**SELAMAT DATANG DI BLOG KEDAMAIAN**
MENCERAHKAN DAN HUMANIS
Wednesday, May 24, 2006
Otoritas Politik


Politik makna asalnya (dalam bahasa Yunani) adalah "mengatur kota", maksud dari kota adalah Negara. Pengaturan kota di sini bisa melalui partisipasi "para warga negara" dalam jajak pendapat dan pengambilan keputusan, dalam hal ini sarana mereka adalah membalas pendapat dengan pendapat.

Makna tersebut tidak berbeda dengan makna politik saat ini. Tetapi yang jelas bahwa Negara modern lebih besar daripada "kota", sehingga tentu saja lebih kompleks bersamaan dengan tugas-tugas dan fungsi-fungsi yang lebih luas. Tidak ada salahnya kalau kita meletakkan negara pada posisi "kota", pada definisi di atas, kita bisa mengatakan: politik adalah mengatur masalah-masalah negara.

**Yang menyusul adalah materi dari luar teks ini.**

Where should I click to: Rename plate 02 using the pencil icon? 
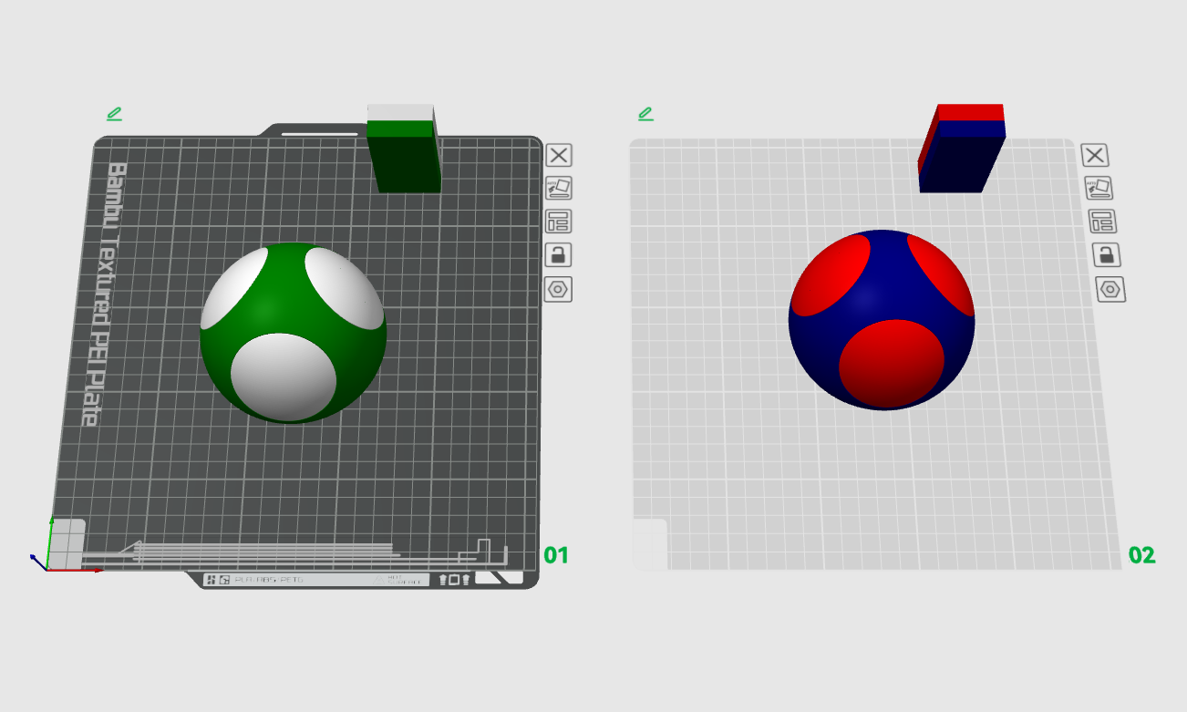[x=646, y=114]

Masalah-masalah negara sangat banyak dan bercabang-cabang, di antaranya:
Masalah-masalah bangsa: menjaga batas-batas, kesatuan tanah air, rakyat dll.
Masalah-masalah umat: kepentingan-kepentingan ekonomi, independensi politik tradisi kebudayaanya dll.

Termasuk masalah-masalah negara sebagai institusi yang mewakili umat dalam menjalankan kekuasaan guna menjaga keamanan, mewujudkan keadilan, mencanangkan kemajuan, perkembangan untuk kemudian merealisasikannya, serta menjalin hubungan dengan negara-negara lain guna menjaga kepentingan-kepentingan eksternalnya, termasuk juga ekonomi, strategi dan lain sebagainya.

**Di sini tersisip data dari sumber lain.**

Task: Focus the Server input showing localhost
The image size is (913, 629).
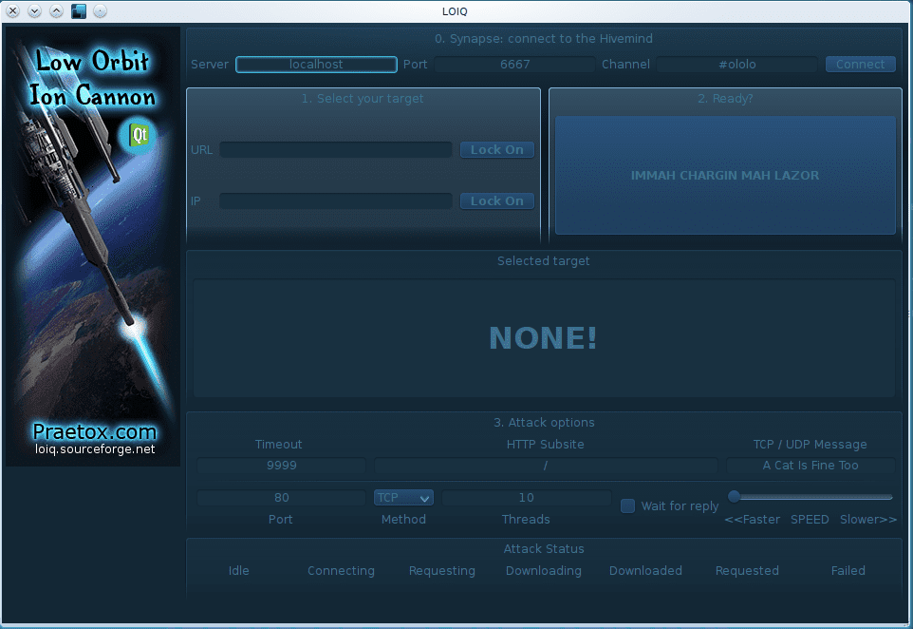Action: click(316, 65)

Melihat fungsi politik yang sedemikian banyak, dapat disimpulkan bahwa politik mempunyai peranan sangat signifikan dalam kehidupan. Politik, atau pengaturan masalah-masalah negara, merupakan aktifitas yang akan dapat terlaksana dengan baik melalui pemberian kebebasan kepada seluruh warga negara. Kebebasan yang dimaksud di sini adalah kebebasan dalam banyak hal, kebebasan berbicara, berpendapat dan kebebasan lainnya, yang tentu saja untuk kepentingan negara itu sendiri.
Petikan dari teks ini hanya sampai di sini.